The owner of a spit roast catering company who won the right to ask an employee to cover up her tattoo is backing Air New Zealand's decision not to hire a woman sporting a traditional ta moko on her lower arm.
Graham Peet said corporate New Zealand did not need to review its policies on visible culturally significant tattoos and Air New Zealand was within its rights to protect its brand.
"I think that case is nothing to do with respect for anyone's culture and everything to do with a company wanting to be as professional as possible at all times."
Mr Peet's Spit Roast Catering Company won against employee Claire Haupini after she took a discrimination case to the Human Rights Commission because she was asked to cover her tattoo before catering a large corporate function in May 2010.
The company won $15,000 in costs, awarded against the Director of Human Rights Proceedings who represented Ms Haupini in the failed case.
It came as debate continued into the case of Claire Nathan, who was dismissed from an interview for a hostess position with Air New Zealand in January because she had a Maori motif on her forearm.
Air New Zealand was criticised as hypocritical for the move because it carries a koru in its logo and has used heavily tattooed celebrities, such as pop singer Gin Wigmore and the All Blacks, in advertising campaigns.
The company said this week it was reviewing all standards across the airline, including the issue of frontline staff having visible tattoos of any origin or design.
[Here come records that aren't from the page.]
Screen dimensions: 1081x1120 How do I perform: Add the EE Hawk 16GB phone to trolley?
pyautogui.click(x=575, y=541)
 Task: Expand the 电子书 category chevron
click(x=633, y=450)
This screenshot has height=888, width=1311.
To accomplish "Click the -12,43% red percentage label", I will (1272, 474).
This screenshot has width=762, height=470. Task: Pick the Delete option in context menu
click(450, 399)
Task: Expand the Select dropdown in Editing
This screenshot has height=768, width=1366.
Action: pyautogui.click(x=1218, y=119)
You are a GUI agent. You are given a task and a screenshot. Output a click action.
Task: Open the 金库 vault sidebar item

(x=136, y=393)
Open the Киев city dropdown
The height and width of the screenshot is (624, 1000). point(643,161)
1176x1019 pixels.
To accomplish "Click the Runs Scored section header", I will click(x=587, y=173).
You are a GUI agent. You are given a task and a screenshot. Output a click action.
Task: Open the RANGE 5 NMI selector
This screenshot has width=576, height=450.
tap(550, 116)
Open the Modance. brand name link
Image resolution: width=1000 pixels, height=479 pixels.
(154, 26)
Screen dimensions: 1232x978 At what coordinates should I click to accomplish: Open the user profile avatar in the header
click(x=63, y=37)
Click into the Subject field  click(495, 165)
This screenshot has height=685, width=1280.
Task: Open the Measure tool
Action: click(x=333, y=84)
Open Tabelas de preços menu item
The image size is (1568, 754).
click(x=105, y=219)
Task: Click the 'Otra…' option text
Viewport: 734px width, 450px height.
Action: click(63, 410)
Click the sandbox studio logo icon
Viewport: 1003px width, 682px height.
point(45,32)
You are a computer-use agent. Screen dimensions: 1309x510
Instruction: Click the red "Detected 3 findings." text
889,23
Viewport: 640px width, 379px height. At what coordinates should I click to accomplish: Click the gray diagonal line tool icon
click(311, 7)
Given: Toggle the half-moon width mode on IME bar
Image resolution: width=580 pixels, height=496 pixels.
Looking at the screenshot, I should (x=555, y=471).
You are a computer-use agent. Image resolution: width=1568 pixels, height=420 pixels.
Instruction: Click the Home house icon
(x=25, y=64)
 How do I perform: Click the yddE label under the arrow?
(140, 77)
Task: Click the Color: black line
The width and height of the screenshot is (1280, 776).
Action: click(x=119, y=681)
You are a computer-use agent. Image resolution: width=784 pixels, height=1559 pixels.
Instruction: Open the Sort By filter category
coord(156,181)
But Mr Peet said he did not believe that was necessary.
"We're pretty diversified out there and some people would and do take offence to tattoos and others don't at all. It could be cultural to you and this is the difficulty, where do you draw the line? So it's just easier to have a blanket policy."
But Ms Nathan, a hairdresser who had received positive comments on the ta moko during the 10 years she'd had it, said she would continue to pursue the case through the Human Rights Commission.
She would also consider an invitation extended from Jetstar, Air New Zealand's domestic competitor, to apply for a job there because of its options around covering cultural tattoos.
Jetstar said it welcomed an application from Ms Nathan for a customer services role.
"Our policy requires all tattoos to be covered while on duty. However, at Jetstar we have options in place with our uniform policy to allow for specific cultural traditions," a spokesman said.
Virgin Australia Airlines, whose New Zealand operations are based in Christchurch, also invited an application from Ms Nathan, but said her tattoo would have to be hidden.
"She would be more than welcome to apply and go through our normal application process but our policy on the tattoos is they must be appropriately covered," a spokesman said. "As part of our grooming standards for staff that front customers, there is a requirement that tattoos need to be appropriately covered."
He said such a policy was standard across the airline industry and it was for "brand" reasons.
"Obviously everyone's in a uniform and from our perspective it's about that Virgin Australia brand."
He did not know if the airline employed New Zealand staff with traditional tattoos.
"If they meet the grooming regulations then that's the end of the conversation."
Qantas said it had the same policy to cover tattoos.
Two Air New Zealand rival airlines say they welcome a job application from Claire Nathan, whose forearm ta moko ruled her out from a job with the national carrier.
Jetstar: Tattoos must be covered on duty. Has uniform exemptions for cultural traditions.
Virgin Australia Airlines: Tattoos must be "appropriately covered".